Siguiendo las órdenes, planté mi trasero de nuevo en el suelo, enterrando mis uñas en la tierra y sacando dos grandes puños de esta. Mi cabeza comenzó a proyectar una hermosa flor, desde el momento en que fue sembrada hasta el punto en que sus pétalos cayeron. Los colores eran brillantes, fuertes, dignos de la primavera.

En el mundo de las hadas, la magia corría libre, era salvaje como sus habitantes. Cualquiera con un poco de sangre mágica podía sacar una flor, por más pequeña que fuese. Humanos comunes y corrientes podían crear pétalos después de mucho entrenamiento y prácticas. Aprendían a sentir los hilos mágicos en lugar de verlos, sus cabezas eran entrenadas para canalizar la energía y convertirla en algo físico.

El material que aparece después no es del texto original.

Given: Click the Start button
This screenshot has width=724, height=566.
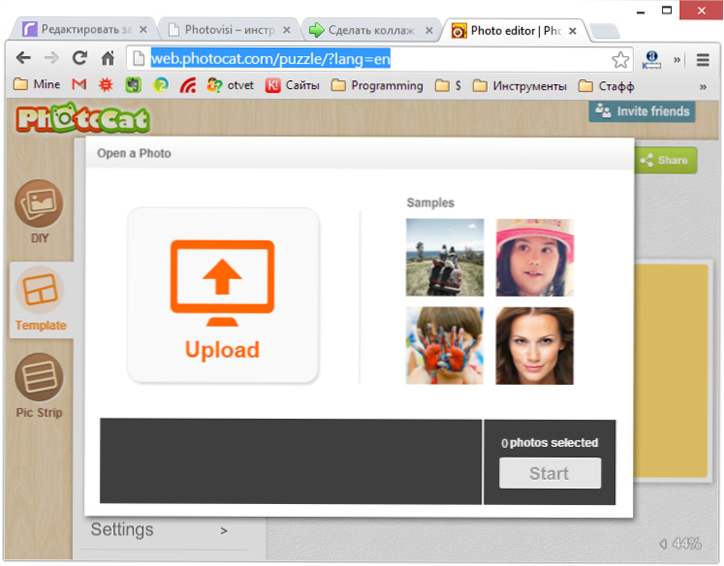Looking at the screenshot, I should pos(550,473).
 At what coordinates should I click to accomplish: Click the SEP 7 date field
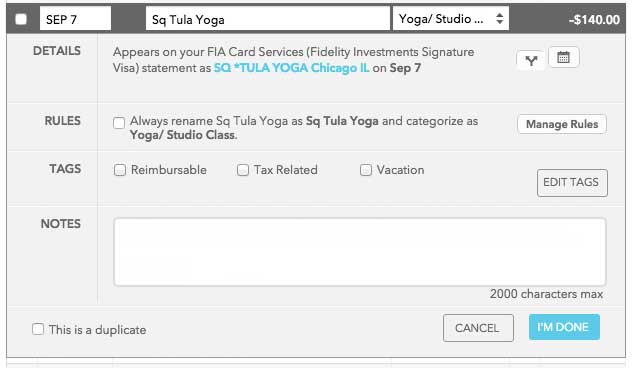click(75, 19)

Yo, sin duda debía tener un mejor alcance que cualquier otro humano. Las hadas olían la magia dentro de mí, dormida, pero poderosa como la de cualquier otra. Y, aun así, seguía sin poder mover ningún trozo de tierra.

Los ojos rojos de Saln se volvieron picantes, elevando de nuevo el bastón para asestarme un buen golpe, porque de nuevo, seguía distrayéndome.

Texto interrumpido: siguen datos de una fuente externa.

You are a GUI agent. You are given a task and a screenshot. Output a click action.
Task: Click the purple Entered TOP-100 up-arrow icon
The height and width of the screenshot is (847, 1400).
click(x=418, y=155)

—¡Hey, Alee! —Mi instructora y yo giramos la cabeza al mismo tiempo, buscando al responsable de aquella milagrosa —en mi opinión— interrupción. —Lo siento, Saln, pero ya es hora que Alee comience a trabajar.

Chillé emocionada, nunca antes me había emocionado tanto volver al trabajo como ahora. Mis faldas estaban sucias, así como las uñas de los pies, pero ¿a quién le importaba en este instante?

—Maratzu, ¿no ves que estamos en algo importante? —gruñó mi maestra, interponiendo el palo en mi camino a mi jefe.

El pelinegro ladeó la cabeza.

—¿Cómo esperas que te paguen las clases si no la dejas trabajar? —Él tenía un buen punto. Saln no iba por ahí ofreciendo clases gratuitas de magia a nadie, mucho menos a extranjeras como yo.

La expresión del hada cambió, sus labios fruncidos llenos de desaprobación más el filo de sus mejillas apuntando en mi dirección. Su puntiagudo mentón no dejó de estar elevado cuando bajó el bastón y me dejó correr libre junto a Maratzu.

Me regañaría en la siguiente lección, era una promesa silenciosa en sus ojos que no perdió fuerza ni siquiera cuando ya estaba llegando al local. Mis hombros temblaron. Ya me imaginaba una hora entera dentro del río en plena madrugada, sin nada que pudiese darme calor. Solo ella y yo y, su terrible silencio.